Patients with synchronous colorectal cancer liver metastasis (CRLM) often face sub-optimal outcomes from systemic therapy or resection. This study investigates the prognostic value of the pre-treatment S-index, a reliable non-invasive marker for liver fibrosis, for outcomes in synchronous CRLM patients.

METHODS

This study included two populations of patients with synchronous CRLM: one population undergoing resection and another population receiving systemic therapy for unresectable CRLM. Pre-treatment S-index levels were assessed from blood samples. Patients were categorized into high and low S-index groups, and comparisons were made regarding outcomes: progression-free survival (PFS), early post-operative recurrence and fibrosis in liver metastases in the resection population, and treatment response in the systemic therapy population. Multiplex immunohistochemistry/immunofluorescence (mIHC/IF) was used to investigate the distribution of immunosuppressive T-cell subsets in liver metastases.

RESULTS

For synchronous CRLM patients receiving resection (n = 1000), patients with high preoperative S-index demonstrated significantly worse PFS both before (HR = 1.556, 95 % CI: 1.255-1.929; P < 0.001) and after IPTW-adjusted Cox proportional hazards regression analysis (IPTW-adjusted HR = 1.439, 95 % CI: 1.094-1.894; P = 0.036).
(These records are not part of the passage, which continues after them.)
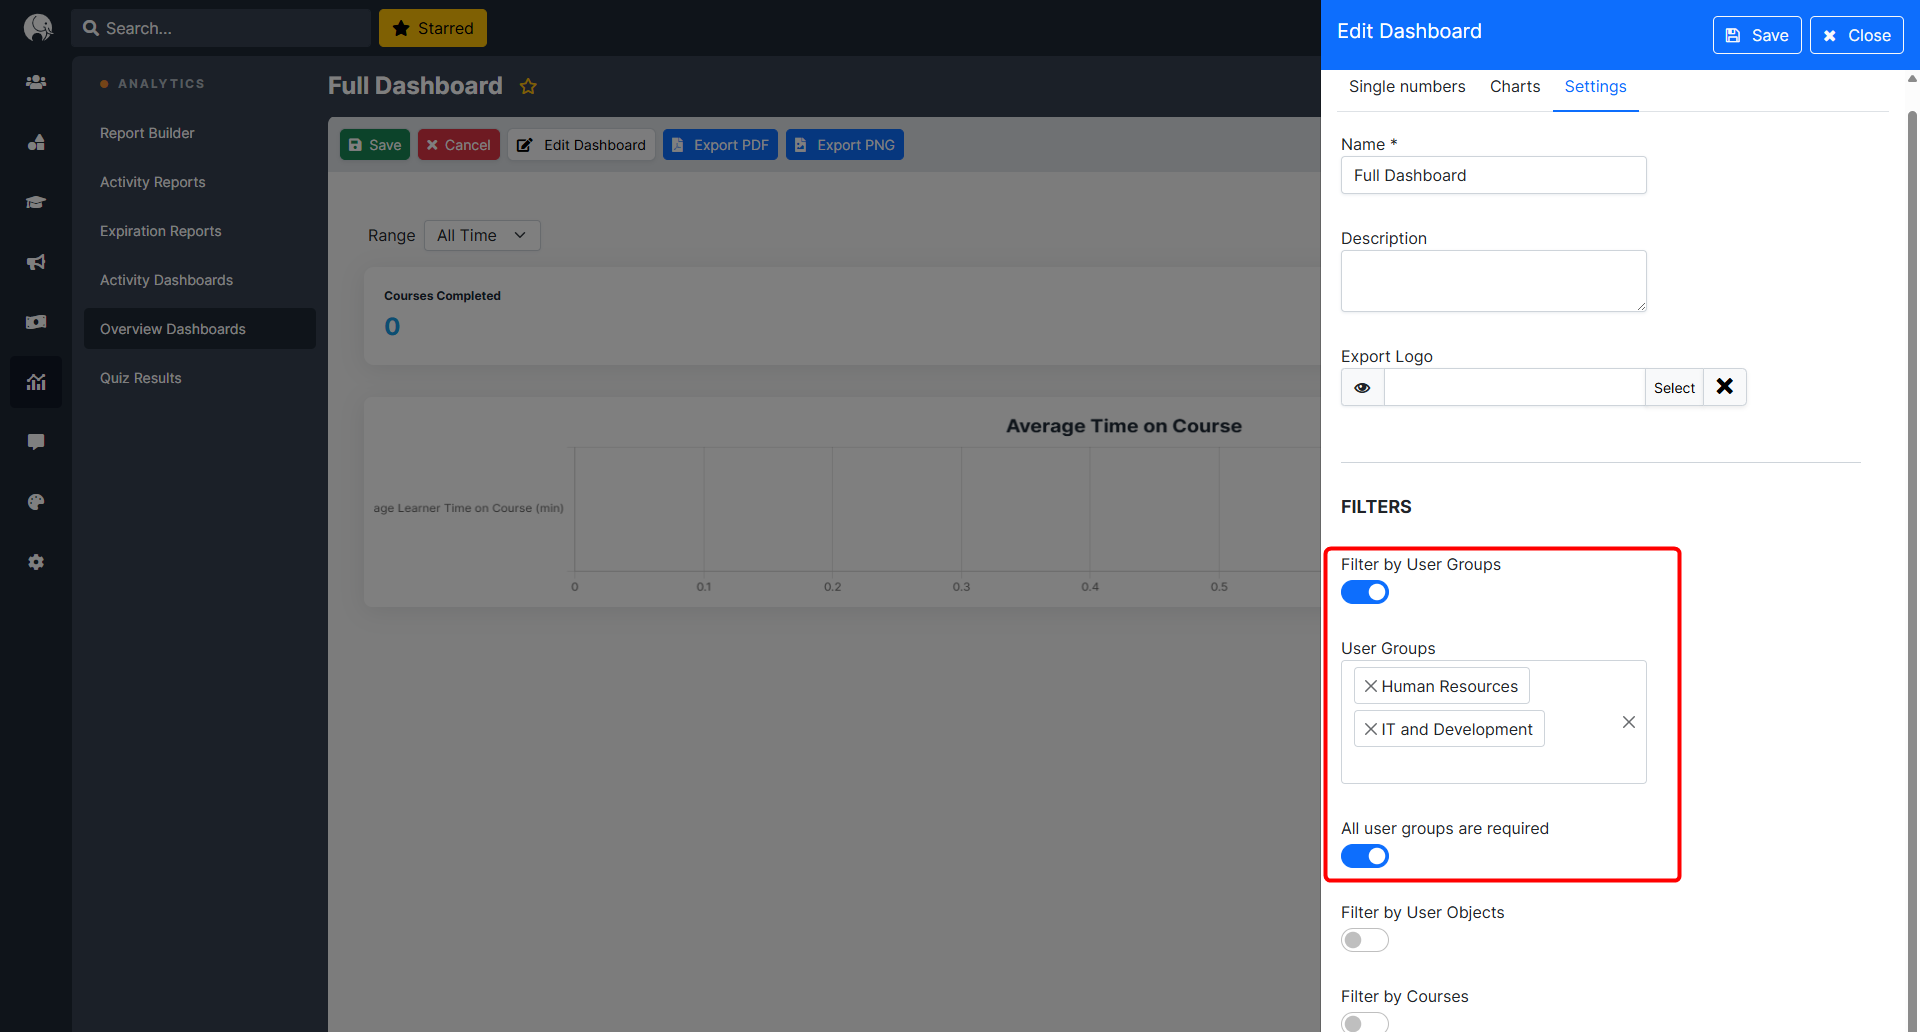Open the settings gear sidebar icon
Image resolution: width=1920 pixels, height=1032 pixels.
point(36,562)
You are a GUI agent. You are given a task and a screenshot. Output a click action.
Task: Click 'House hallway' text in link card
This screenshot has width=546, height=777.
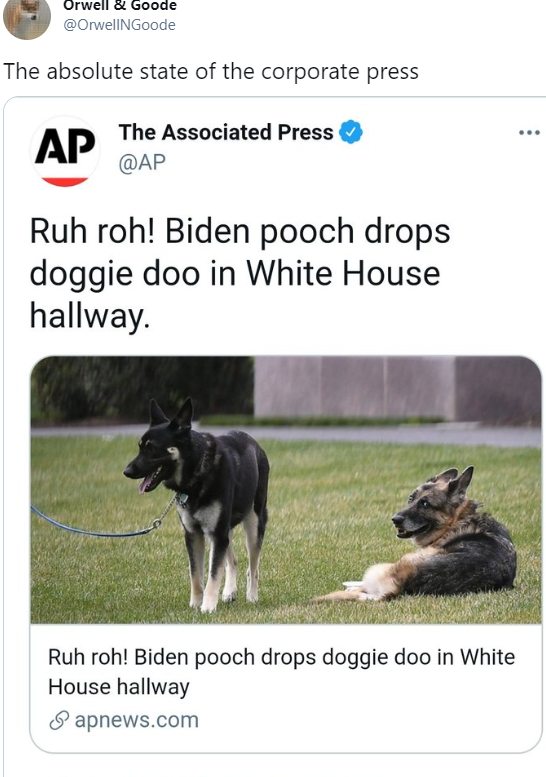pos(119,687)
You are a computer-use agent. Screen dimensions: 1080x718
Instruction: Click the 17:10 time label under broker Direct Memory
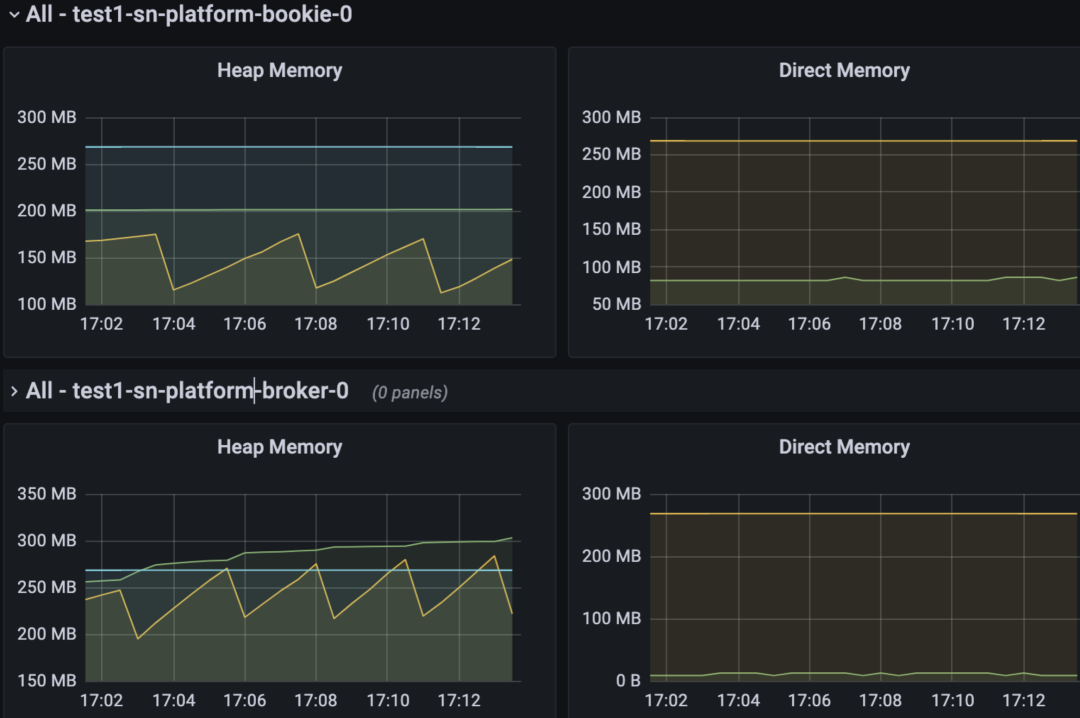953,701
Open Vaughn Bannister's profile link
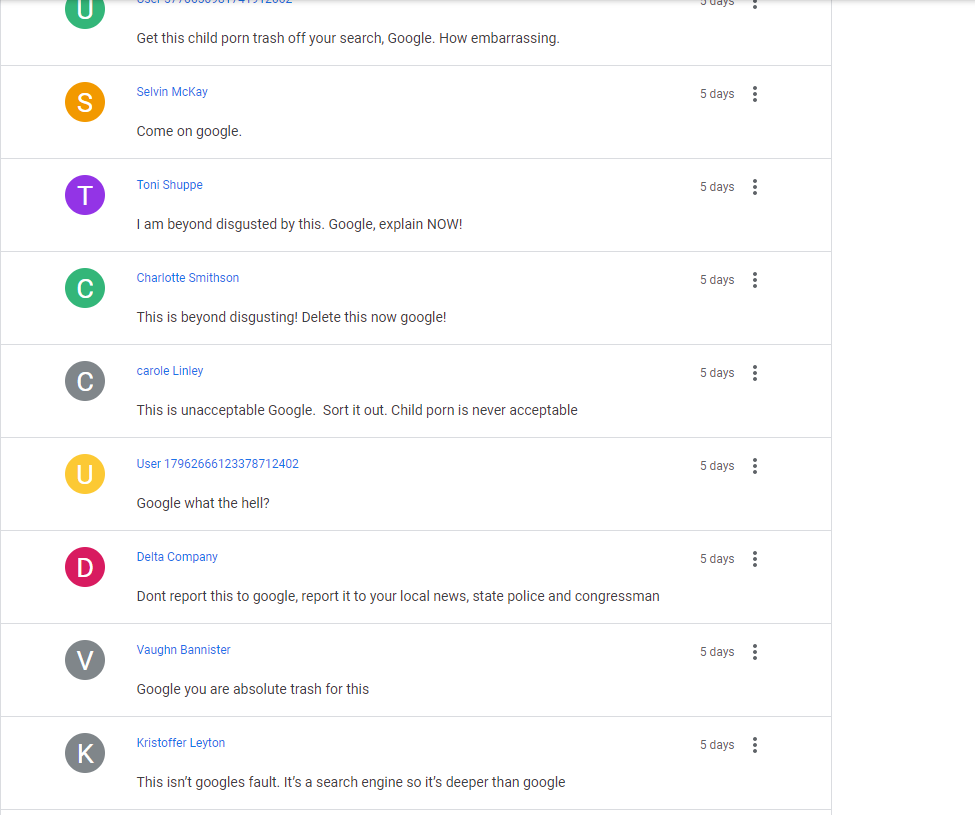 tap(183, 650)
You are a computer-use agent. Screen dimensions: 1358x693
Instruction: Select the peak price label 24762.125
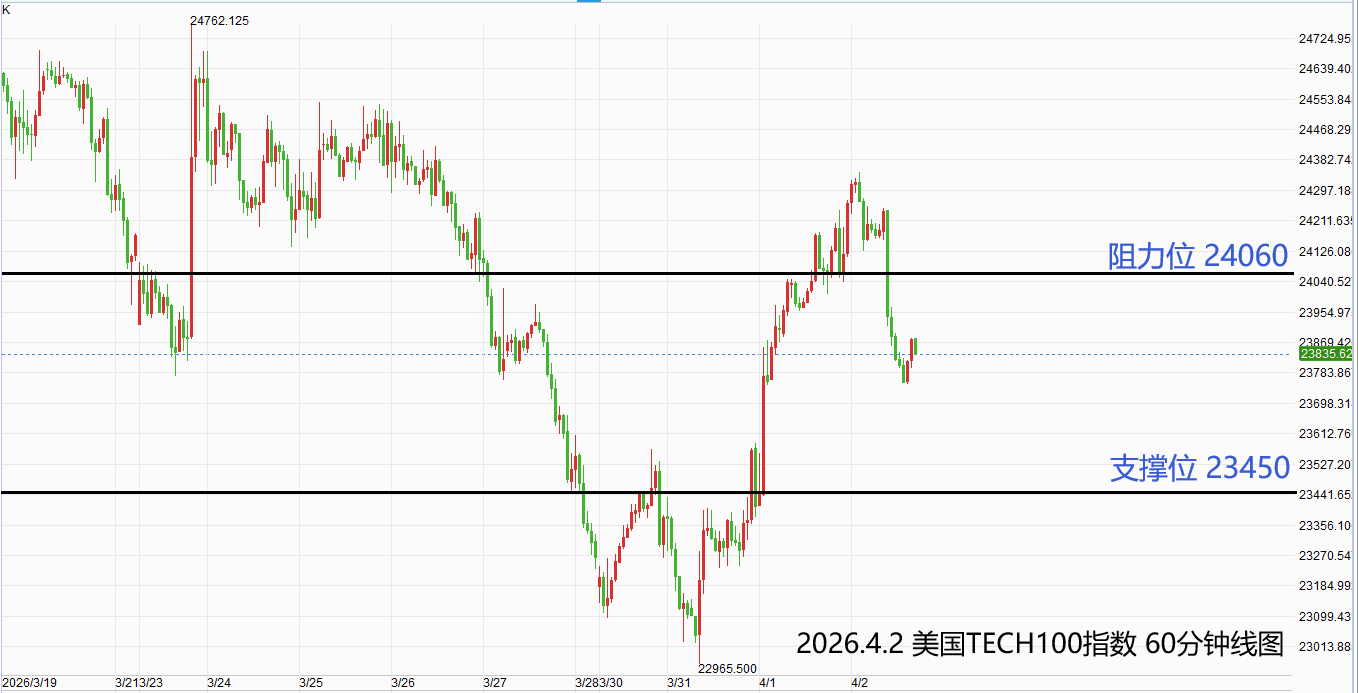coord(219,21)

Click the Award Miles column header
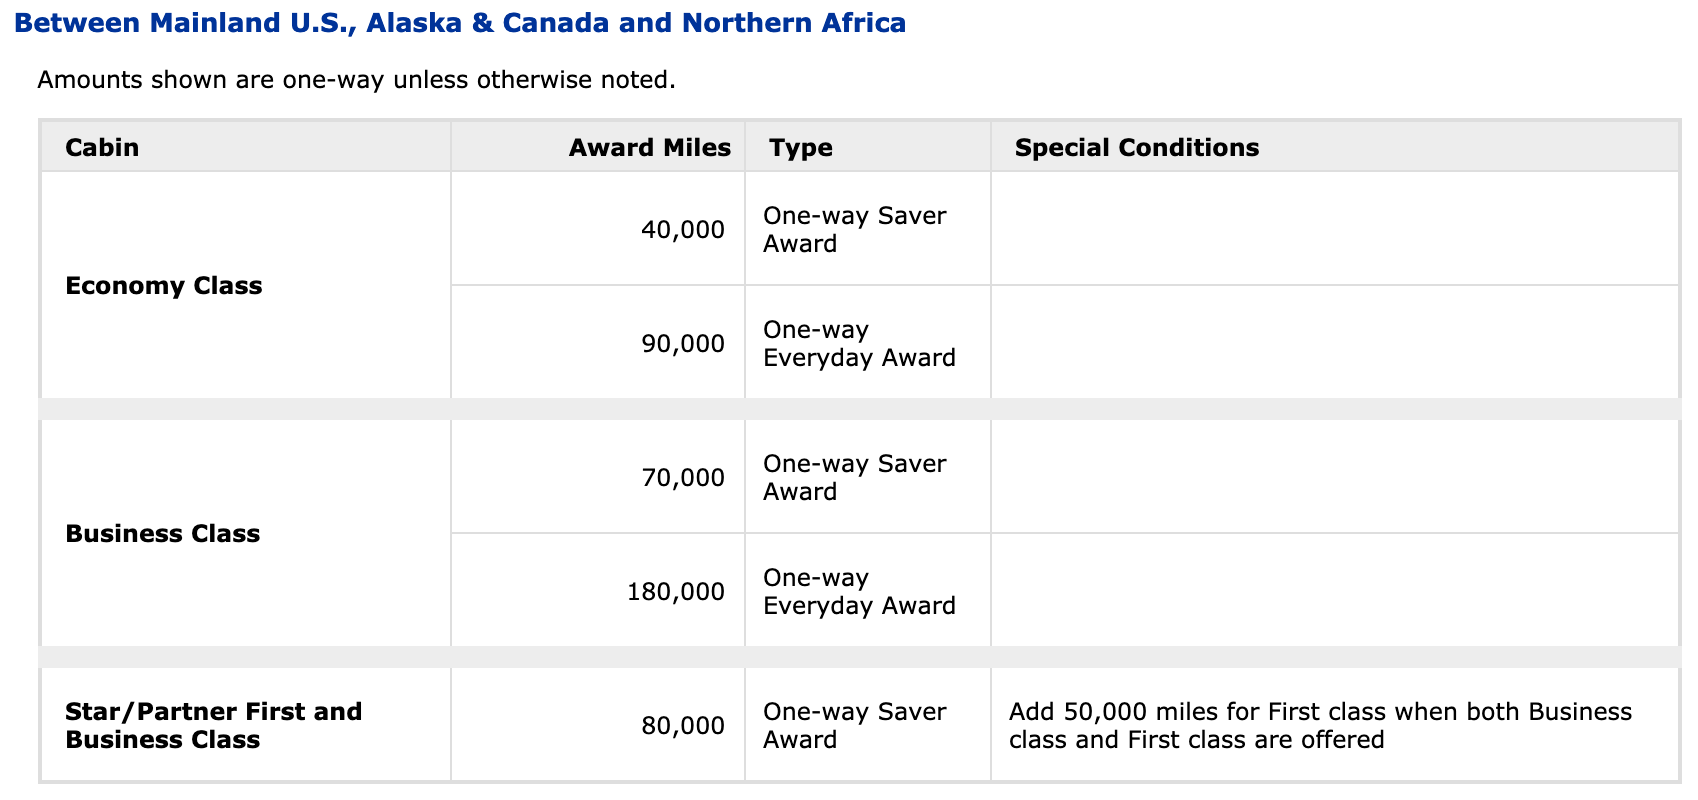click(x=649, y=148)
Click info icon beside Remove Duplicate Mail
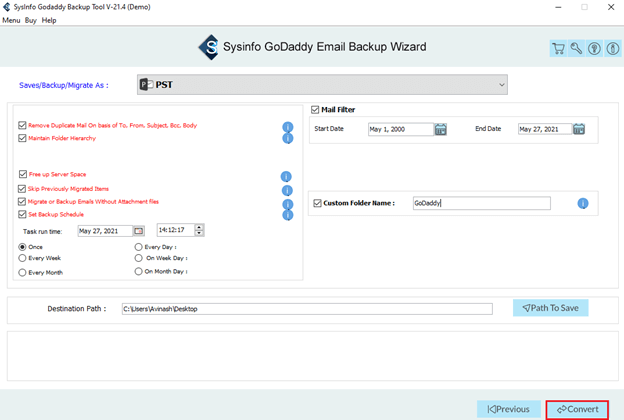The width and height of the screenshot is (624, 420). click(x=287, y=127)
High S-index patients also exhibited an elevated risk of early recurrence, both before and after adjustment (OR = 1.556, 95 % CI: 1.255-1.929, P < 0.001; IPTW-adjusted OR = 1.439, 95 % CI: 1.094-1.894, P = 0.009). For synchronous CRLM patients receiving system therapy (n = 123), a high pre-treatment S-index (OR = 34.691, P = 0.005) was a significant predictor of progression disease in multivariate analyses. Further, the S-index showed an AUC of 0.814 (95 %CI: 0.762-0.866, P < 0.001) for detecting fibrosis in liver metastases, with a specificity of 0.928. mIHC/IF analysis revealed that inhibitory T cells, especially CD4PD1 T cells and CD4FOXP3 T cells, were significantly elevated in the liver metastases of the high S-index group.

CONCLUSION

This study contributed valuable evidence regarding pre-treatment S-index for association with outcomes among synchronous CRLM patients receiving resection or system therapy. Furthermore, it underscores a significant association between a high S-index and the presence of fibrosis in liver metastases, as well as more infiltration of immunosuppressive T cells in the tumor.